Go through the entries below and work out how many lines include "computer"; give only that number.

*** Block opens ***

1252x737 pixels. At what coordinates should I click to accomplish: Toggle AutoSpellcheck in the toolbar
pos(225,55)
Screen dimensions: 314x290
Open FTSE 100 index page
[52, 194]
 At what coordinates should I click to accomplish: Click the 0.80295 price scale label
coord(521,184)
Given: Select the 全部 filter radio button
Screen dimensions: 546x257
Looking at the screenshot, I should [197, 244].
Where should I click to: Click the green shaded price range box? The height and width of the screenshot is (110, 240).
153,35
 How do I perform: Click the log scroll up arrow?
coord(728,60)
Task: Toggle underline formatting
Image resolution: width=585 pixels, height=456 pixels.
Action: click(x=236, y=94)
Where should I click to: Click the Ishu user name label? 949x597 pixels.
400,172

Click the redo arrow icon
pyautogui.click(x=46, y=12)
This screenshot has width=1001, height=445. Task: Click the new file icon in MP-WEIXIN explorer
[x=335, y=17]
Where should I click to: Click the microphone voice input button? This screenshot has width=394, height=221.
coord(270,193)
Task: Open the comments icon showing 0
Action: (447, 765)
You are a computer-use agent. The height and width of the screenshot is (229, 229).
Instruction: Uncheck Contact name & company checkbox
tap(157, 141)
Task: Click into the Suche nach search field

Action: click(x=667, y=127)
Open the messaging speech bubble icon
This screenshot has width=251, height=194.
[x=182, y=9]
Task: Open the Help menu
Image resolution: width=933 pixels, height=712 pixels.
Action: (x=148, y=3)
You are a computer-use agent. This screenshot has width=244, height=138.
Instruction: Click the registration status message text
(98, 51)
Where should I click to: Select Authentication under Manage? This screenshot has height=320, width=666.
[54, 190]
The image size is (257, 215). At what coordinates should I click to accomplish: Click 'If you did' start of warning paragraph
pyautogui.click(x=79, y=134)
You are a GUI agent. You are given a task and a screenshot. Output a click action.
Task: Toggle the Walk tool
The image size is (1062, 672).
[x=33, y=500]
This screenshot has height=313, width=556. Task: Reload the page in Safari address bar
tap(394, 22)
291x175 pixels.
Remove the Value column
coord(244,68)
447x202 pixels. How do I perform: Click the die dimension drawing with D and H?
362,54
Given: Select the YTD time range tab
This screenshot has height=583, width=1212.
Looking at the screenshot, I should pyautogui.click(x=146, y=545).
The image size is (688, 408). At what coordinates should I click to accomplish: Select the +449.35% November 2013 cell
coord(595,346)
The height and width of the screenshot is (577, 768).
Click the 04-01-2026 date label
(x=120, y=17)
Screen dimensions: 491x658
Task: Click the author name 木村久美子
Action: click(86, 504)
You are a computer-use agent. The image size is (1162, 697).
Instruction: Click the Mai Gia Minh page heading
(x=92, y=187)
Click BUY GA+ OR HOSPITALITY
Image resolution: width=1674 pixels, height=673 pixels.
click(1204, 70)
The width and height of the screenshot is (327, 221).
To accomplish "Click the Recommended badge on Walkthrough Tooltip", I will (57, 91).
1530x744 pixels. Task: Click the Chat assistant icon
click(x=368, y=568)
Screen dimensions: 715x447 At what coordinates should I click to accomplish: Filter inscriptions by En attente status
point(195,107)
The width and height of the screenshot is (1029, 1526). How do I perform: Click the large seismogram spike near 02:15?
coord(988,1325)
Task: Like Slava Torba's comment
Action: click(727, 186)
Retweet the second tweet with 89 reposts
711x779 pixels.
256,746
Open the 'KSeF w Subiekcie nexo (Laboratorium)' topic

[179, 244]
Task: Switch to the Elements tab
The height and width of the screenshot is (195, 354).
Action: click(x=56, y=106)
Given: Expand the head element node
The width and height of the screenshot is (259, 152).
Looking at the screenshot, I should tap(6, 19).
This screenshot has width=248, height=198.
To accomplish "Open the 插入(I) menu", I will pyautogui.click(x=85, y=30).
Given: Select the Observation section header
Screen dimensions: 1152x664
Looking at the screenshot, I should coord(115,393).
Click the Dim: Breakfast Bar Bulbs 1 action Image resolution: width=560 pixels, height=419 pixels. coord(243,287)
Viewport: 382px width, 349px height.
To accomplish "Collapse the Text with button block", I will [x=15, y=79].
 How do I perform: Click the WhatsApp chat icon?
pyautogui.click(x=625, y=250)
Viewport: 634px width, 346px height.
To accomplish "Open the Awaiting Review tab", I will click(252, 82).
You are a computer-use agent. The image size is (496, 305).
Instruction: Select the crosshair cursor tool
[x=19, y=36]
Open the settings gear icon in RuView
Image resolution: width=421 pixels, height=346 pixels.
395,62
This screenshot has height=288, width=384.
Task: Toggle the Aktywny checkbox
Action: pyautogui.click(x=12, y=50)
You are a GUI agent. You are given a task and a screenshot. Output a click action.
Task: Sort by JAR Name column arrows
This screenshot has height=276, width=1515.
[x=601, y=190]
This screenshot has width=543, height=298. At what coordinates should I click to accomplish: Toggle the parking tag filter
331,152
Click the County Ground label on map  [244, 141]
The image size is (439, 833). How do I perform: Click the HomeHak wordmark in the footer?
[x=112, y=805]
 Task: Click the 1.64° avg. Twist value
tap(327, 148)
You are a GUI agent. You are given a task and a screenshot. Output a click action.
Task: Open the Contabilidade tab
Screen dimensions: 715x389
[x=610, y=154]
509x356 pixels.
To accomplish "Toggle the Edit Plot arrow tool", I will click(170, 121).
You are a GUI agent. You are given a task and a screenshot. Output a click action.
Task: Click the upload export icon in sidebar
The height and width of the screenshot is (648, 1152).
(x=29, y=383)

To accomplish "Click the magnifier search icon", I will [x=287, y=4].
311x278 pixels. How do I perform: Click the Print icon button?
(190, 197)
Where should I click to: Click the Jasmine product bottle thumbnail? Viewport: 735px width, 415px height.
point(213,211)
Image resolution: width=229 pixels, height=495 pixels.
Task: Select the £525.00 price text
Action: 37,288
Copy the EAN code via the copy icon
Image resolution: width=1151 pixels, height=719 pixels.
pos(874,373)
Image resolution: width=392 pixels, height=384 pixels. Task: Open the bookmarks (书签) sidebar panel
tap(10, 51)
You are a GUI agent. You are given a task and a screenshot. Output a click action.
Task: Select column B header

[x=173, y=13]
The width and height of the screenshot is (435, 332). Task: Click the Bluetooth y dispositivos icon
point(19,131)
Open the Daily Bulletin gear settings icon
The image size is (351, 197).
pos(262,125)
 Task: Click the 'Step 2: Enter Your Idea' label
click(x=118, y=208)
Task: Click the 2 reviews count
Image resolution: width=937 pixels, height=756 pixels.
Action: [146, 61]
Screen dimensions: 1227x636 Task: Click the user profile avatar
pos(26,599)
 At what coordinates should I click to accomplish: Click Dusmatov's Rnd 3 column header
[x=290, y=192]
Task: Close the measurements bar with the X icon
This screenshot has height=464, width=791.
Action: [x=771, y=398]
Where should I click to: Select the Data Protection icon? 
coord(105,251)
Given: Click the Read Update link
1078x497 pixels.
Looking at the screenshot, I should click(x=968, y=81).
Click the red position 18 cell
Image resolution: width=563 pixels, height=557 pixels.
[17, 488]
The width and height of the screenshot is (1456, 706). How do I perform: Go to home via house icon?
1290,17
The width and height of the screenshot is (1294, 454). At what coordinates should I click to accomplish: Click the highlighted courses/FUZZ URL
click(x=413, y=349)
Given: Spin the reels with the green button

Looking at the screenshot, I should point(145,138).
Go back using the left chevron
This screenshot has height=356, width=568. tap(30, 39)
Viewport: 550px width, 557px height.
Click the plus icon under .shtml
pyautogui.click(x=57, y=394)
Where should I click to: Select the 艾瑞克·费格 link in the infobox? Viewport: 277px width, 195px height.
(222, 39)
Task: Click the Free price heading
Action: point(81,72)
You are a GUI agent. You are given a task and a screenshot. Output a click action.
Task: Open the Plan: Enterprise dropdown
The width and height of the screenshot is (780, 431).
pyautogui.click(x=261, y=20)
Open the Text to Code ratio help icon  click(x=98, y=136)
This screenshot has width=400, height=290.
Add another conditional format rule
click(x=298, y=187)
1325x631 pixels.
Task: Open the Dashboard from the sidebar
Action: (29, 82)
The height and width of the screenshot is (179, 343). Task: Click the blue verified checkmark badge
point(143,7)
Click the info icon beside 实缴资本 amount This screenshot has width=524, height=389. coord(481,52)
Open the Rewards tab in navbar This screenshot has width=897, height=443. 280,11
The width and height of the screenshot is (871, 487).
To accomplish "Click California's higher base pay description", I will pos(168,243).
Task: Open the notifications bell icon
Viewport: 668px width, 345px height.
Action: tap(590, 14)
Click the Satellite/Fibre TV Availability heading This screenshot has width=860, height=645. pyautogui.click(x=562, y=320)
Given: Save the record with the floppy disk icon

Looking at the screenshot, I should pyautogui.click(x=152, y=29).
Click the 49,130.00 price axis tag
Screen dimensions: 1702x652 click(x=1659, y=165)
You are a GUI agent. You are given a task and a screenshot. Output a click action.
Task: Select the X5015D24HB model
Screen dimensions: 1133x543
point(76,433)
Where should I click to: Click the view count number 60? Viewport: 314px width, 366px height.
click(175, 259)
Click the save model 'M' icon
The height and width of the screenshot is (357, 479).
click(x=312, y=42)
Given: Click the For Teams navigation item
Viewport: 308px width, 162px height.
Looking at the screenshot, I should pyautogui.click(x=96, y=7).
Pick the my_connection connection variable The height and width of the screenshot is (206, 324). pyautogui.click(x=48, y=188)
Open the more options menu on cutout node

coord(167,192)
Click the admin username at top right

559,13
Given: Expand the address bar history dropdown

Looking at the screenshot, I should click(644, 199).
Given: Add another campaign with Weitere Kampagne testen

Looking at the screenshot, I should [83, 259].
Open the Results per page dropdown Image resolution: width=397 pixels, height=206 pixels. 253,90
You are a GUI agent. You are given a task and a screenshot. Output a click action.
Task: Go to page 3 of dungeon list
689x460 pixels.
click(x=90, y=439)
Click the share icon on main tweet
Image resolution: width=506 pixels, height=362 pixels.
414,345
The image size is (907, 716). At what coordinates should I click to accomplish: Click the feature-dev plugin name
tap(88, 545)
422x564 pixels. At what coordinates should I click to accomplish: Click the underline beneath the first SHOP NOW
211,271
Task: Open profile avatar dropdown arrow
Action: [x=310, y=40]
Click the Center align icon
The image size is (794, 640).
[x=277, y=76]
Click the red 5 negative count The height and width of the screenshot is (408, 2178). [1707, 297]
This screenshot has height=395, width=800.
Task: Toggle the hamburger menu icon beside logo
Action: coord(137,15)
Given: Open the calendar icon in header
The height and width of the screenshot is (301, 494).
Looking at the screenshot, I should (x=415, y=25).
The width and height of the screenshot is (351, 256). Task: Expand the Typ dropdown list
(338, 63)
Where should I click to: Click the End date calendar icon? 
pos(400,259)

*** Block closes ***

- Exercise solution: 4